Perhaps it’s now worth reminding folks (or informing, for the first time, those unaware of the process) that there’s a difference between authorization and appropriation. A $66 billion authorization means nothing if the money does not get appropriated in the annual budget.
At best, you *might* get one year’s appropriation before the midterm elections. If we have a functioning government, you might even get a couple more years, or it might get whittled away in the name of “deficit reduction” or something. Then it’s up to whoever wins the 2024 presidential election to put the funding into the budget, and whoever is in the house and the senate to either agree with that budget or make whatever amendments they will make.
Amtrak’s history is littered with authorized money that never made it to their bank account.
All told, I will eat my hat if Amtrak gets $66 billion in the next 10 years.
The $66 Billion is not authorization.

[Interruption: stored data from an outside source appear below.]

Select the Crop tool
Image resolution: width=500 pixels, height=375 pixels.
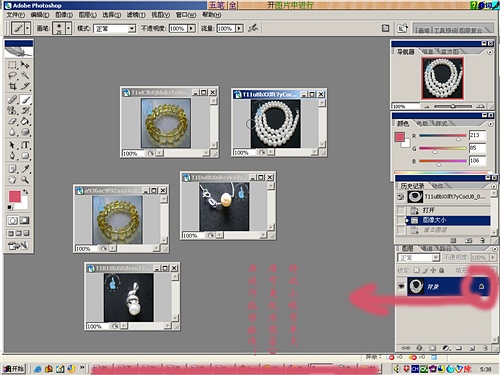coord(12,86)
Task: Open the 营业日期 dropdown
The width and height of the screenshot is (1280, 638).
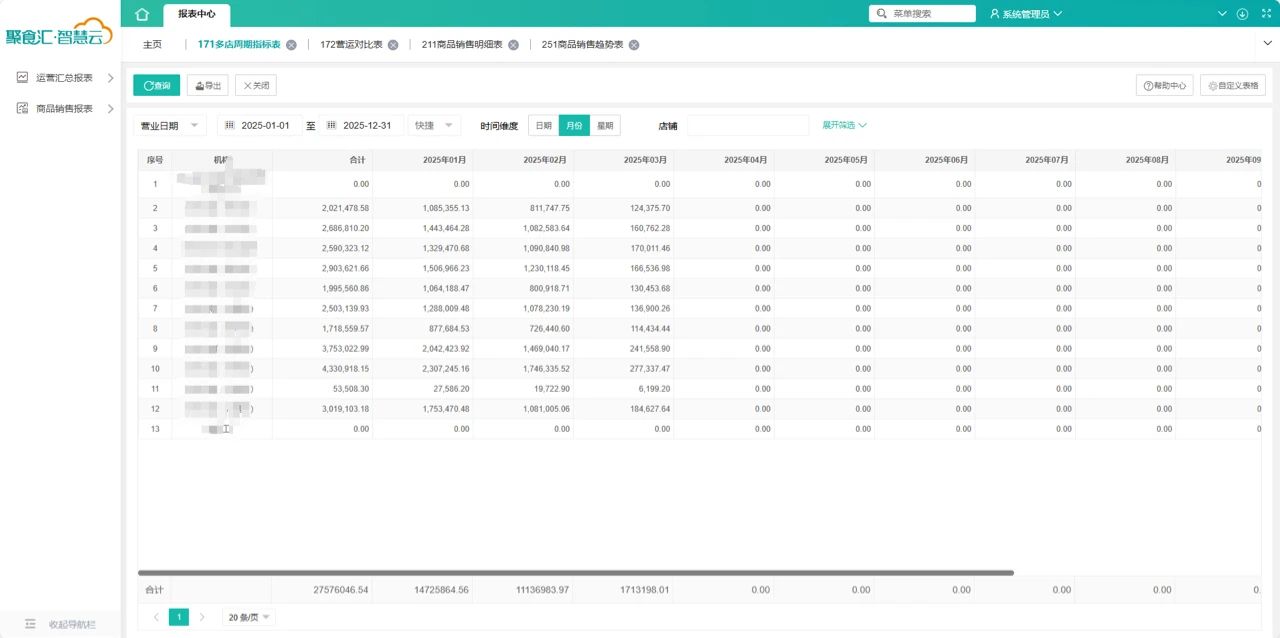Action: [x=169, y=126]
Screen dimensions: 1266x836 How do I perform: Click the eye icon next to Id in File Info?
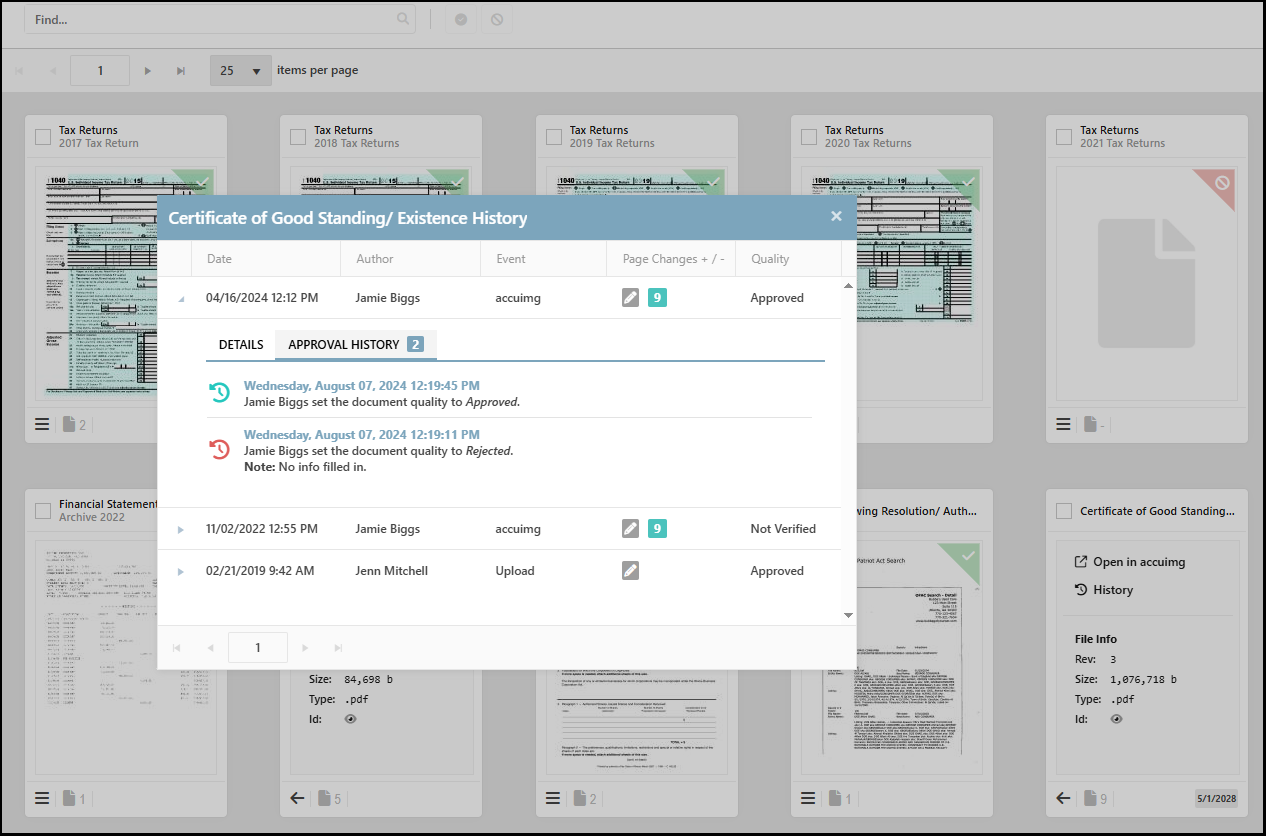point(1116,719)
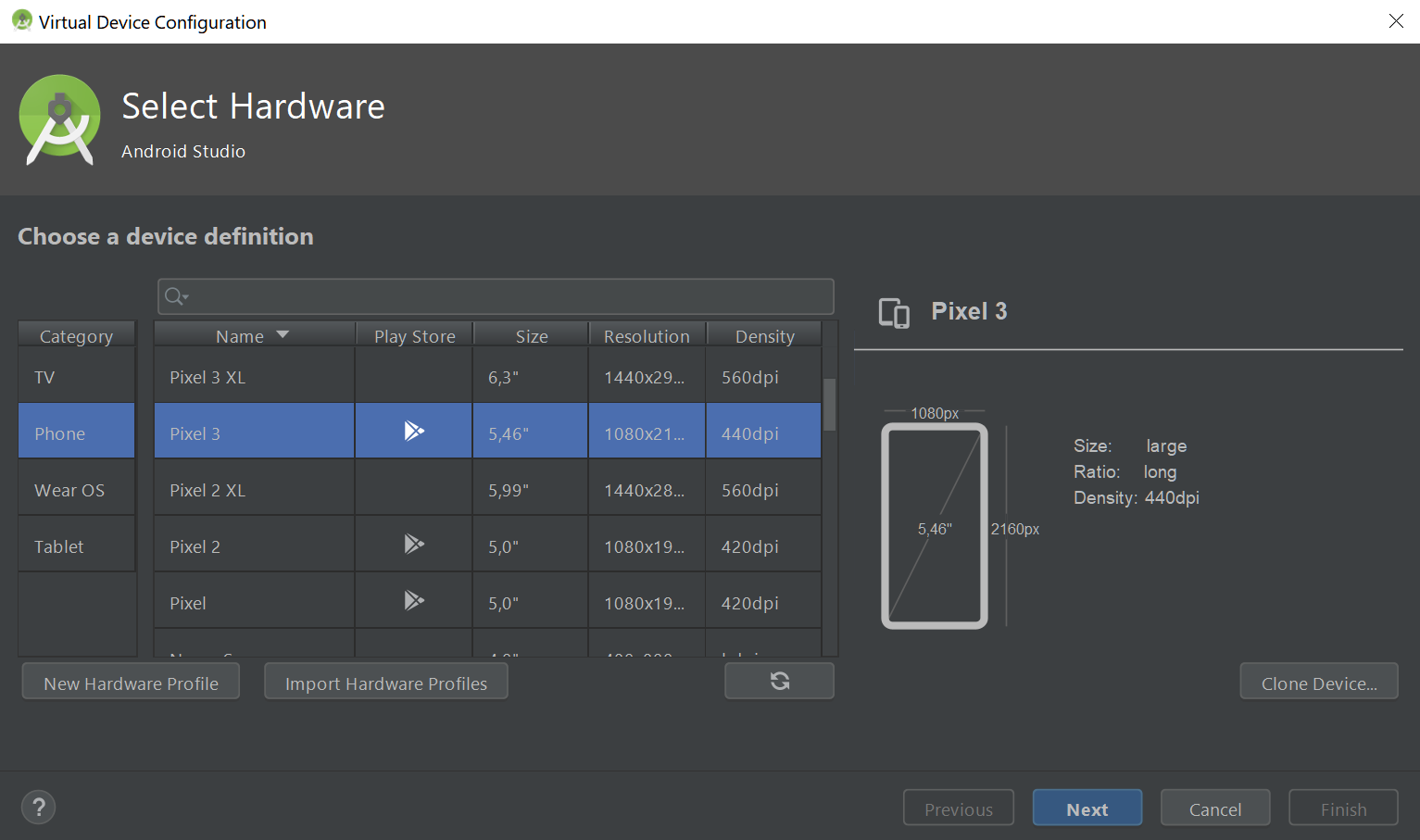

It is appropriation for disbursement over the next five years and has to be spent within the next ten years. There is an additional ~$40 Billion that is the normal authorization over the next five years.
The confusion arises because multiple original bills were stapled together to vote on as a single package as a matter of legislative convenience. Among others, the Infrastructure Bill which is almost all appropriation, was stapled with the 5 year DoT Authorization Bill (including Amtrak), and a few other Authorizations.
The $66 Billion is in the Infrastructure appropriated part, and the a little less than $40 Billion authorization over 5 years is in the DoT Authorization part. That part also contains the Amtrak Board restructuring and redefinition of its reason for existence.
Hope this clarifies more than it confuses. RPA has a good writeup on this, I'll look for it and post a link when I find a little more time.
As a matter of covering all bases I would point out that uncommitted portions of appropriated money can always be rescinded. Nothing is quite certain in life. OTOH, the bill did pass with considerable bipartisan support, so that is something to consider too.
Here is the breakdown in the RPA article:
Rail Passengers has provided a breakdown of the Investment in Infrastructure and Jobs Act (IIJA)’s passenger rail highlights, looking at both funding and policy reforms.
www.railpassengers.org
Everything under Infrastructure (orange title) is appropriation. Stuff above that is authorization. At present FY22 is running under continuing resolution at the same level as FY21, pending passage of a FY2022 budget.